Alors que l’école reste encore très élitiste, puisque l’enseignement secondaire qui prépare au baccalauréat est payant, les hussardes participent au mouvement des universités populaires (UP) qui essaiment dans le pays au tournant du siècle. L’idée est de fournir une éducation entièrement gratuite, hors les murs de l’école, et de concurrencer l’Église qui persiste à délivrer une éducation religieuse aux classes défavorisées via les patronages catholiques. Pionnière dans le domaine, Mathilde Salomon crée en 1895 des « patronages féminins » où des enfants de différentes classes se côtoient. De son côté, Albertine Eidenschenk crée à Chambéry la « Solidarité féminine ». Des cours du dimanche où elle dispense l’Histoire, les sciences naturelles, mais aussi l’hygiène de la mère et du nourrisson… S’inscrivant dans ce que l’historienne nomme un « compromis solidariste  », les UP appellent de leurs vœux «  la réconciliation des classes  ». Pourtant, elles suscitent souvent le contraire. La hussarde Marie Baerstchi décrit la méfiance des classes populaires à leur égard : « On nous accuse d’être venus là pour nous amuser  ». De leur côté d’autres hussardes, se méfient des idées révolutionnaires exprimées par la classe ouvrière et cherchent à l’orienter vers des solutions pacifistes : « Il faut agir avec les armes que la loi met entre vos mains  », déclarait ainsi Jeanne Desparmet-Ruello, directrice du premier lycée public de filles ouvert en France, lors d’un cours à Lyon en 1901. Malgré tout, les universités populaires servent la cause des femmes. Elles s’y imposent comme oratrices et savantes, concurrençant les hommes et subvertissant leurs rôles genrés. Dans leurs conférences, elles mettent en avant les combats des femmes, comme la lutte pour le droit de vote. Naît alors la figure de « l’intellectuelle » dont le paradoxe est de libérer uniquement les femmes éduquées.

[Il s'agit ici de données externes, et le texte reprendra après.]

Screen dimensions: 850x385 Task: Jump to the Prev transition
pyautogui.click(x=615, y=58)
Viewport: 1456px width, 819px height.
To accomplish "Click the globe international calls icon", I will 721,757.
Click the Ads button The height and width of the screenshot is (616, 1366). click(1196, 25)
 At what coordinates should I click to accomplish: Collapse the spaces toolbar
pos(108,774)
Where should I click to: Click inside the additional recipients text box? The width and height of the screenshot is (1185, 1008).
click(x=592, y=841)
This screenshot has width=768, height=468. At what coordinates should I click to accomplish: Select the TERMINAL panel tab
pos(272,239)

« Rompez vos bataillons ! 

 »

Même si ces femmes parviennent à faire valoir leurs voix, c’est toujours en tant qu’« expertes féminines » qu’elles sont appelées à s’exprimer, car plus enclines, selon les hommes, à comprendre les besoins de l’enfant. Elles profitent de cette place qui leur est accordée pour critiquer l’école et son versant disciplinaire. Pour elles, l’école est inapte à la « nature enfantine ». Trop de notes, trop de temps à lire et pas assez de contacts avec la nature. C’est en tant que « femmes » qu’elles se positionnent contre la guerre et cultivent l’image de la mère détruite par les guerres des hommes. « Une femme peut-elle, sans que son cœur se brise, évoquer le tableau des champs de bataille […] où des mourants […] appellent en expirant la pauvre mère qui ne les entend pas !  » Pour elles, l’école trahit les idéaux républicains quand elle se fait le chantre des discours patriotiques et militaires : « liberté, égalité, fraternité ; la “vocation militaire”est la négation de ces principes.  » Au contraire, la mission démocratique de l’école doit être le terreau pour construire la paix. Une enseignante engagée pour la paix entonne à ses élèves : « Plus d’armes citoyens ! / Rompez vos bataillons ! / Chantez, chantons et que la paix / Féconde nos sillons !  »

L’extrême droite et son projet de « pédagogie noire3 » voient l’école comme un espace de redressement des jeunes, nécessaire à la restauration de l’ordre dans la nation. À l’heure où elle est aux portes du pouvoir et où les discours militaristes gangrènent toujours plus l’école4, l’histoire des hussardes noires est une inspiration bienvenue pour résister aux dangers d’une école disciplinaire et belliqueuse.

Par Étienne Jallot

1 En référence aux escadrons de cavalerie de la Première République, en 1793, une expression célèbre de Charles Péguy.

2 1879 : la loi « Bert » impose l’existence d’une école normale de filles dans chaque département ; 1881 : la loi « Sée » acte la création de lycées de jeunes filles publics et laïques.

3 Lire L’école des réacs-publicains : La pédagogie noire du RN et des conservateurs, Libertalia, 2016.

4 Voir « Parfois en garde à vue, jamais au garde-à-vous », CQFD n°228 (mars 2024).